Celeste Godinez
At age 15, Celeste Godinez spent her weekends at the Long Beach Port watching the boats dock and the diesel big-rigs pull away leaving thick trails of exhaust behind them. Located in the Los Angeles Basin, the large shipping yard yields some of the worst pollution in the nation, with thousands of area residents facing serious health problems like cancer, birth defects, and decreased lung function. Godinez would walk from the port to houses in the surrounding neighborhoods, and talk to those Angelenos about the connection between the air they breathe and the quality of the lives they lead. “One woman swept black dust from her porch every morning, and could never figure out where it came from,” she says. “She cleaned and cleaned and then five minutes later, watched the dust settle back down. She asked me, ‘Is this why my children have asthma?’ And I told her, yes, that’s why.”
Godinez, a freshman at Santa Monica College, was born and raised in South LA, a mile away from the smog-ridden freeway. She suffers from asthma, too, as do many of her family members. But for as long as she can remember, she’s known that it’s up to her to do something about it. “Community activism is a way of life for me,” she says. “It always has been.” As a young child, Godinez would accompany her mother to SCOPE’s meetings. But rather than play with the other kids in childcare, Godinez listened to adults talk about strategies for combating economic injustice in her neighborhood. “I learned to ask questions about why things are they way they are, and why it’s important to be educated,” she says. By age six, she was talking to her neighbors about the limitations of tax policies like Proposition 13, writing letters to the mayor, and attending marches. In her high school government class, she knew how national politics and the presidential agenda could affect local policy decisions, and made sure her friends understood this, too. “I would hear something at a SCOPE meeting, and then something else would click when I was in class. My grades impressed everyone.”

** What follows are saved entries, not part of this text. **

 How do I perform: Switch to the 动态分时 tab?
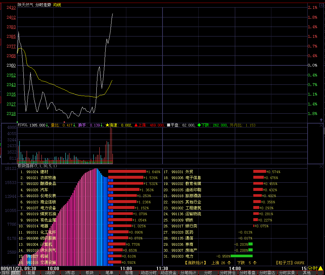click(x=148, y=273)
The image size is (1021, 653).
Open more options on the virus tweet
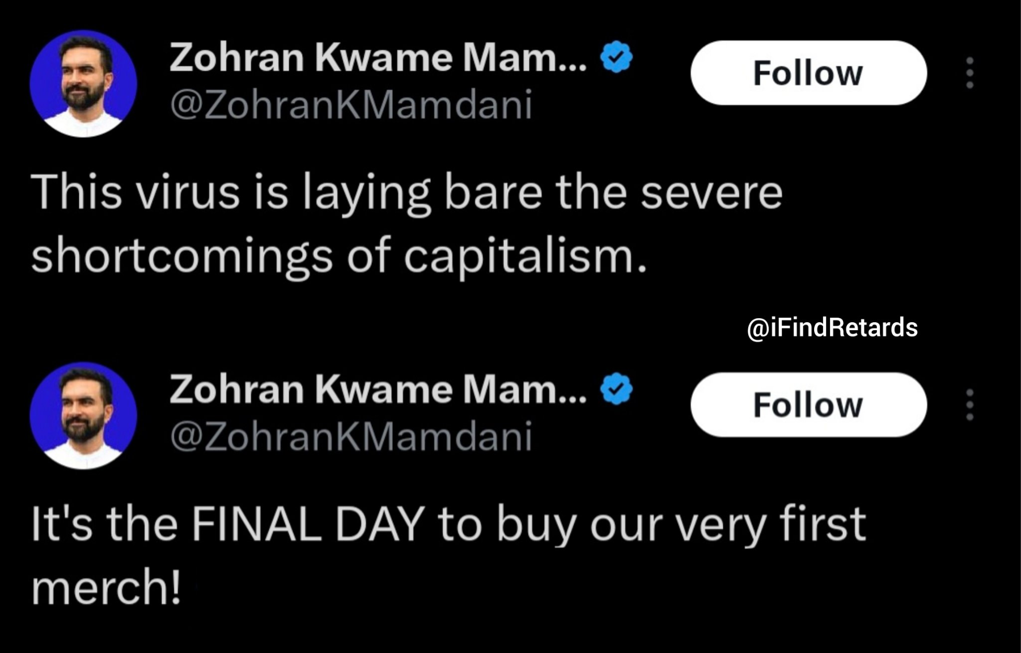pyautogui.click(x=969, y=73)
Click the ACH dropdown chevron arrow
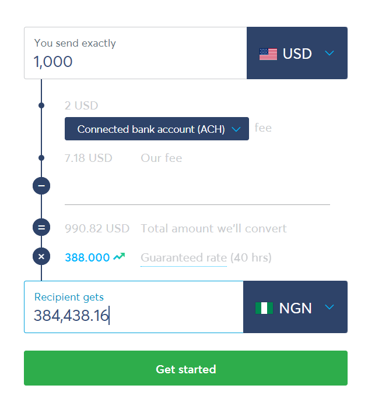Image resolution: width=389 pixels, height=410 pixels. (x=236, y=129)
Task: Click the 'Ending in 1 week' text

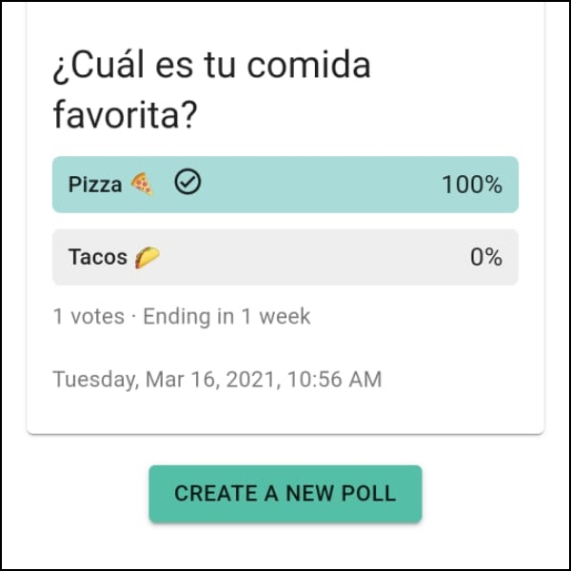Action: [226, 316]
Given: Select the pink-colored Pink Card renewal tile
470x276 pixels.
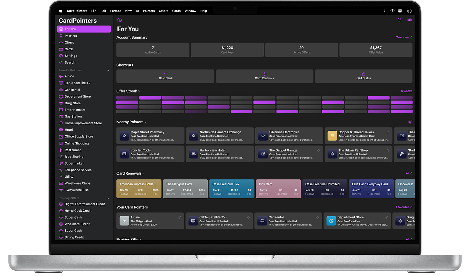Looking at the screenshot, I should (x=278, y=189).
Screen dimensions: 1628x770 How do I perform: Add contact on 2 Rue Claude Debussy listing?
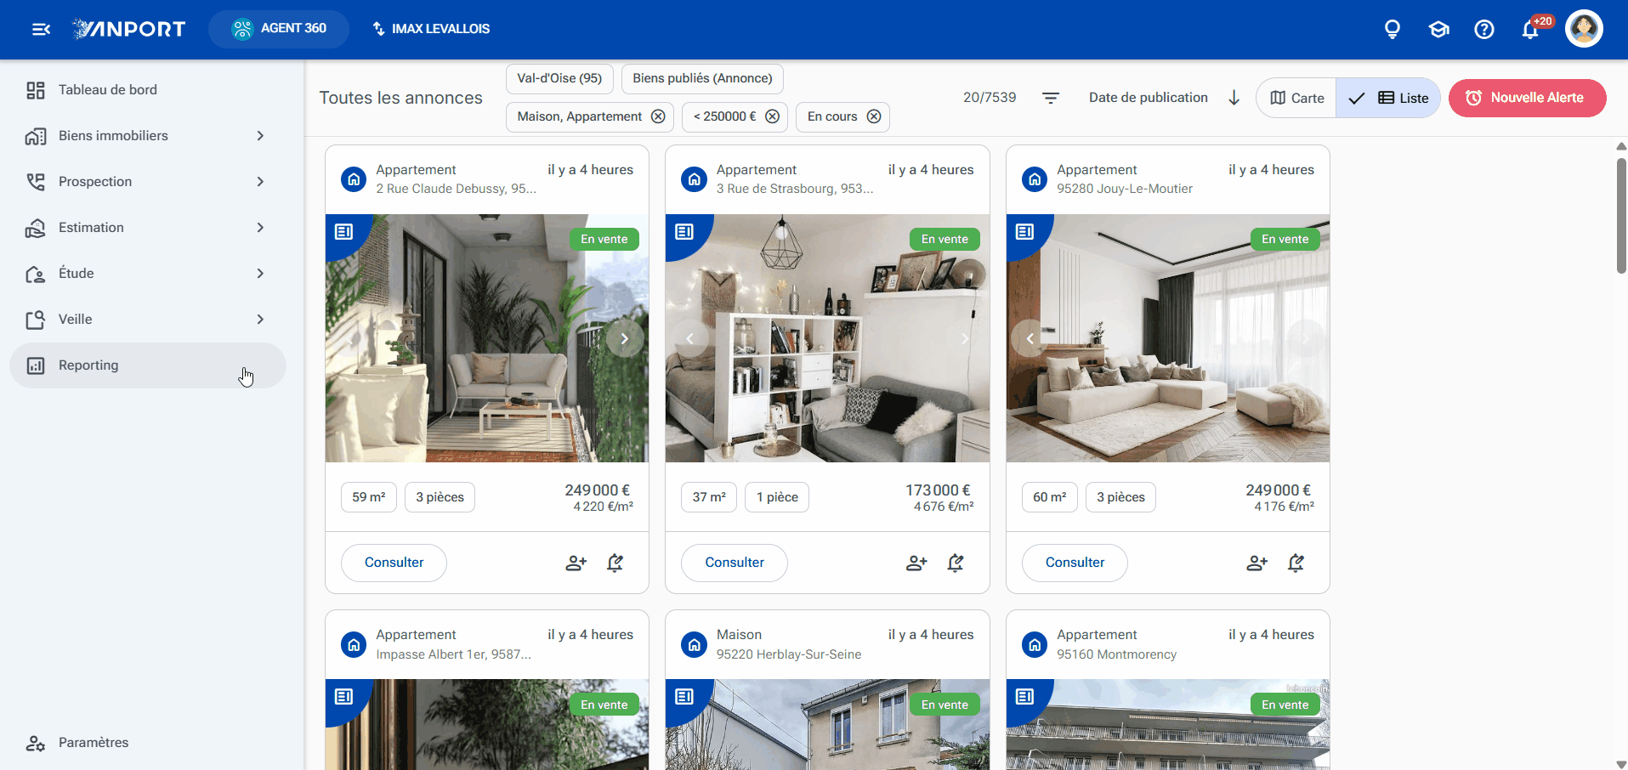point(576,563)
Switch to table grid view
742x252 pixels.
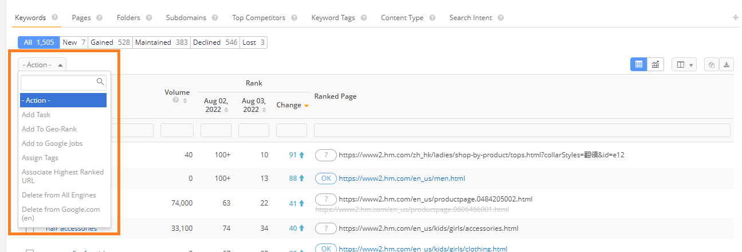coord(639,65)
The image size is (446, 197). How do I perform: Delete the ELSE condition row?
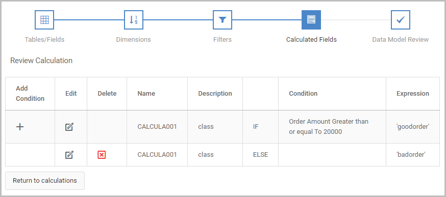(102, 155)
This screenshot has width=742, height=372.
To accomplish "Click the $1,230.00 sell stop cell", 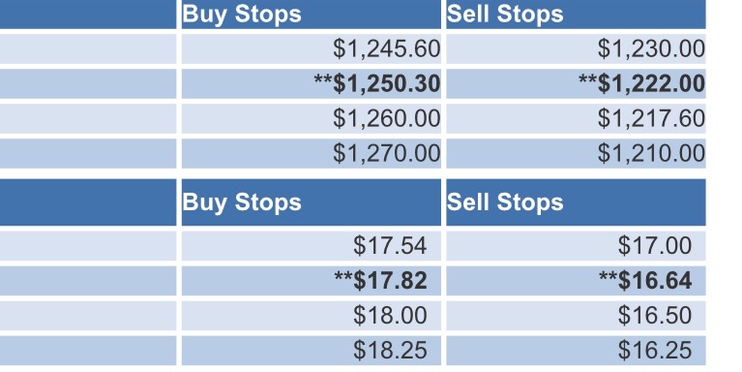I will click(x=576, y=48).
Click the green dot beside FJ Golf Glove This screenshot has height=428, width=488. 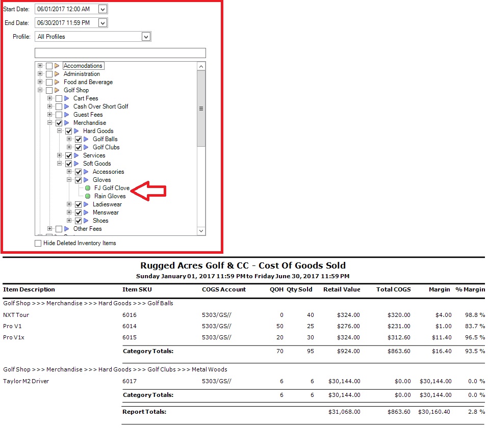tap(88, 188)
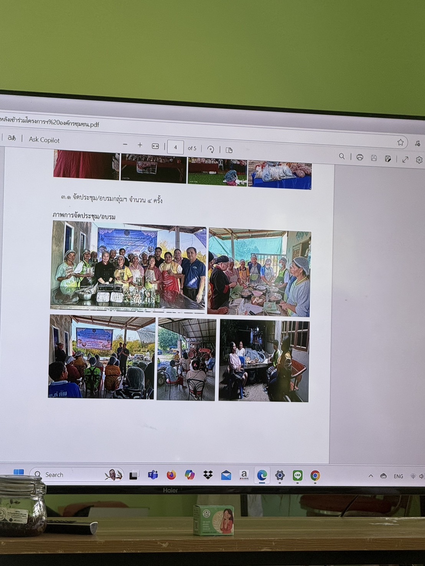Enter full screen PDF view

click(405, 159)
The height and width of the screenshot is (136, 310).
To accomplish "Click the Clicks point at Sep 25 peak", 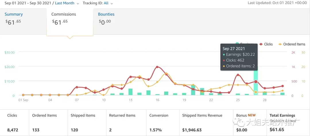I will (x=238, y=75).
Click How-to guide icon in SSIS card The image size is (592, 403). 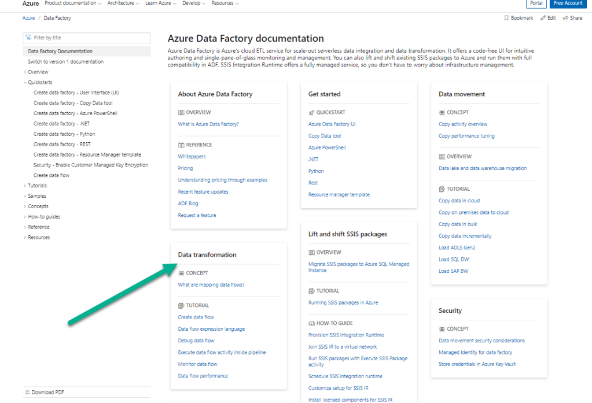311,323
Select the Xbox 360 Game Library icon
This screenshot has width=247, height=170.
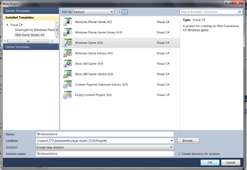tap(68, 74)
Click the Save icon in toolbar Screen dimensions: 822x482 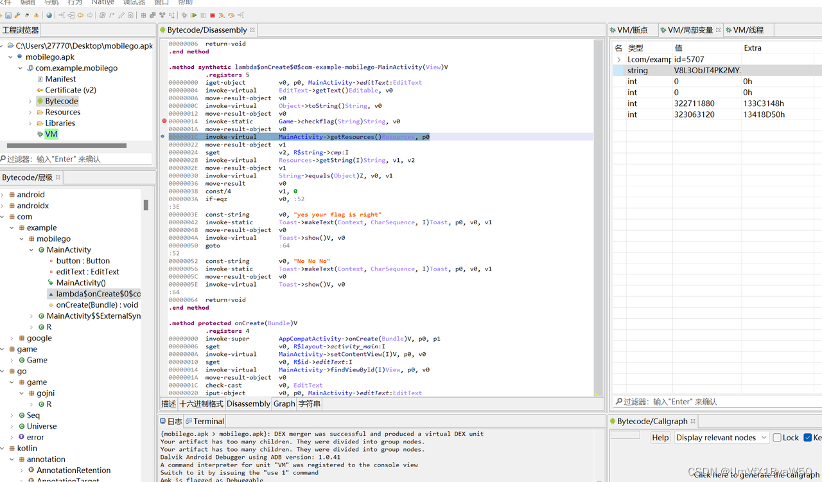8,15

In 2012, the Environmental Protection Agency awarded the Long Beach Port $1.34 million to reduce diesel emissions by retrofitting on-site cargo equipment, which will help the state meet federal Clean Air Act standards for the first time in years. Godinez owns this victory, and pays homage to the history of the struggle that she participated in. “I was born after the riots. But I still live with them, and want to know why they happened and what’s going to happen next,” Godinez says. “They say youth is the future, but if the future doesn’t know the past, then we’ll never know how to change the way we live now.”